THE DATA START
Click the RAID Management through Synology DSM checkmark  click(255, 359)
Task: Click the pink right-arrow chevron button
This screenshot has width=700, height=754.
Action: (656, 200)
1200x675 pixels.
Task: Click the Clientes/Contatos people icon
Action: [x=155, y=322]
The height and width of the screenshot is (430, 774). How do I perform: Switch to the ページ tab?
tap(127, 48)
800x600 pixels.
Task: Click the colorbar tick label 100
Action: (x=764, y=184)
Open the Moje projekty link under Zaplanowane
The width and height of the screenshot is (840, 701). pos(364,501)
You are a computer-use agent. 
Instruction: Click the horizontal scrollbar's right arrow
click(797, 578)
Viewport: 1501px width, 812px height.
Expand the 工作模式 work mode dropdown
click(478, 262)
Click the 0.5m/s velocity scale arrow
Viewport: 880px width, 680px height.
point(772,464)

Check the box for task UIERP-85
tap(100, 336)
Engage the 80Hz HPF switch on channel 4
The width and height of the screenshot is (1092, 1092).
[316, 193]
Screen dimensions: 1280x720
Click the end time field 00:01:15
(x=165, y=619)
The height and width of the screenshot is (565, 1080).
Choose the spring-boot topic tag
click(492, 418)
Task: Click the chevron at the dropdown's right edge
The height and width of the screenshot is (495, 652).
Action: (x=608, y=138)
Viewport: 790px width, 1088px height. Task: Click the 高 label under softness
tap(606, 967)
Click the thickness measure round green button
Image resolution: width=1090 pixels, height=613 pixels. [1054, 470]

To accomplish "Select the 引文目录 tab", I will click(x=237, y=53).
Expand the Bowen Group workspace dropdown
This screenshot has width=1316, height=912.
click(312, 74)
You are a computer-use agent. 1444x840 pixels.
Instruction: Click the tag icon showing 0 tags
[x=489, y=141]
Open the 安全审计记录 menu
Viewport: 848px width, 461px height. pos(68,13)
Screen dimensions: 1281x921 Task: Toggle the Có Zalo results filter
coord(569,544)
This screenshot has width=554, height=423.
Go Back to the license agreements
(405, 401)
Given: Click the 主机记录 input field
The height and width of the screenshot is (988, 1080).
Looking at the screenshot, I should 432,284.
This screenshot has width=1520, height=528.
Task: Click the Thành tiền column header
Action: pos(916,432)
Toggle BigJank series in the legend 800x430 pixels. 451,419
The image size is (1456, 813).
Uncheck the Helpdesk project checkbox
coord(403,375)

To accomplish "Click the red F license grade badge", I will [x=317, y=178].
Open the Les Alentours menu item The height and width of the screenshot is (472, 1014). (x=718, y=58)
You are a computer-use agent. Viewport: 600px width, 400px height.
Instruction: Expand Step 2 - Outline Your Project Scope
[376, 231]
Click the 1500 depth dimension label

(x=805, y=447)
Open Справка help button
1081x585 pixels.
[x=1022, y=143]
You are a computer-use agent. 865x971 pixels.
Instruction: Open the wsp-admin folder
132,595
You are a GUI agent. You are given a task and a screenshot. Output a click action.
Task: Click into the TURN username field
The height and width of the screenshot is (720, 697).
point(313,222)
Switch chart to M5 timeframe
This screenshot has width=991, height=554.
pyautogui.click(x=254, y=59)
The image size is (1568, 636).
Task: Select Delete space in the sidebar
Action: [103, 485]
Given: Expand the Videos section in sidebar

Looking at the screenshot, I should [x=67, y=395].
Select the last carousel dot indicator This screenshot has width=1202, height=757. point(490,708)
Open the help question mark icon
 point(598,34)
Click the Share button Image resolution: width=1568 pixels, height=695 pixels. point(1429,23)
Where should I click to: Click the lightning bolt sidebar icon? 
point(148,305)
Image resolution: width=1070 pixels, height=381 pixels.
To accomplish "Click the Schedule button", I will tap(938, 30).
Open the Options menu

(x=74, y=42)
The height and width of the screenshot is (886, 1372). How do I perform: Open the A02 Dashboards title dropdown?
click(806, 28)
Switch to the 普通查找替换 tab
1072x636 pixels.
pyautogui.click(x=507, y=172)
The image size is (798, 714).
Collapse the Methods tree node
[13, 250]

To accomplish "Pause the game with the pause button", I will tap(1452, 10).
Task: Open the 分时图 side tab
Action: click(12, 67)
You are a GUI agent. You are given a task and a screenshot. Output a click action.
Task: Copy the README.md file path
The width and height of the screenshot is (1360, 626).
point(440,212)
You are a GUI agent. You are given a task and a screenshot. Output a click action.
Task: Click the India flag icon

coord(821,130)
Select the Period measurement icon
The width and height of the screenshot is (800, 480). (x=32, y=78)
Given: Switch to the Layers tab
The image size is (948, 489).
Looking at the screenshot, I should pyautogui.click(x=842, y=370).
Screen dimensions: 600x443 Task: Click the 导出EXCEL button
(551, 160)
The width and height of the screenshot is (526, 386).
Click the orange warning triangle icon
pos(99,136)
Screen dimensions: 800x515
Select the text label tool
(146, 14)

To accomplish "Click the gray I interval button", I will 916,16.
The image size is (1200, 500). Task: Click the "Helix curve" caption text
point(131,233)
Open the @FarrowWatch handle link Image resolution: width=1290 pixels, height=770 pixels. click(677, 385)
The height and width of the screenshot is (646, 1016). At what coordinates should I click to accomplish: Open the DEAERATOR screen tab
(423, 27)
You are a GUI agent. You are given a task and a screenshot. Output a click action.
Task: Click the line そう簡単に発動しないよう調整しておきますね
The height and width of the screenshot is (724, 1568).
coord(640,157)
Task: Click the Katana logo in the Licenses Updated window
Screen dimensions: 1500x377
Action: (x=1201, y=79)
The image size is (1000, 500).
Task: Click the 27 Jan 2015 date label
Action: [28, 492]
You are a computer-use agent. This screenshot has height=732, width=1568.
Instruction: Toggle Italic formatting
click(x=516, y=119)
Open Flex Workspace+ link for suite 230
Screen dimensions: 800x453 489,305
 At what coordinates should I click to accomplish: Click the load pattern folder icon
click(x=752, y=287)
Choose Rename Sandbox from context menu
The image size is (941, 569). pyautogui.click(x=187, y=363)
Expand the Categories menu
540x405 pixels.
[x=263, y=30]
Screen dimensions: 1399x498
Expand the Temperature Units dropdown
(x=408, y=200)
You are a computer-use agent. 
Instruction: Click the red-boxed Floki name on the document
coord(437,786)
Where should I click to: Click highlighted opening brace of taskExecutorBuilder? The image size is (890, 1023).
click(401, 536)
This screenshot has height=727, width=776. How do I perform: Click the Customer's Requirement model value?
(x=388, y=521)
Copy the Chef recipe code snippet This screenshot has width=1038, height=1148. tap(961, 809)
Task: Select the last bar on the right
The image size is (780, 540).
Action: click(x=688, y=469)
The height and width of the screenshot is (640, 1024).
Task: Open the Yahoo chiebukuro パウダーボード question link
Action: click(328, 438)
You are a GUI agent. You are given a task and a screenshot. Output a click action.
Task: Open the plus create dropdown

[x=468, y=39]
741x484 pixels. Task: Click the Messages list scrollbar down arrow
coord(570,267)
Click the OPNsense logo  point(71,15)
THE DATA END
Set down, from the entries above, exactly the lines from the one with "The image size is (948, 489)." up to and including the one with "The width and height of the screenshot is (526, 386).", and no other lines.

*YOUR SOLUTION*
The image size is (948, 489).
Looking at the screenshot, I should pyautogui.click(x=842, y=370).
Screen dimensions: 600x443 Task: Click the 导出EXCEL button
(551, 160)
The width and height of the screenshot is (526, 386).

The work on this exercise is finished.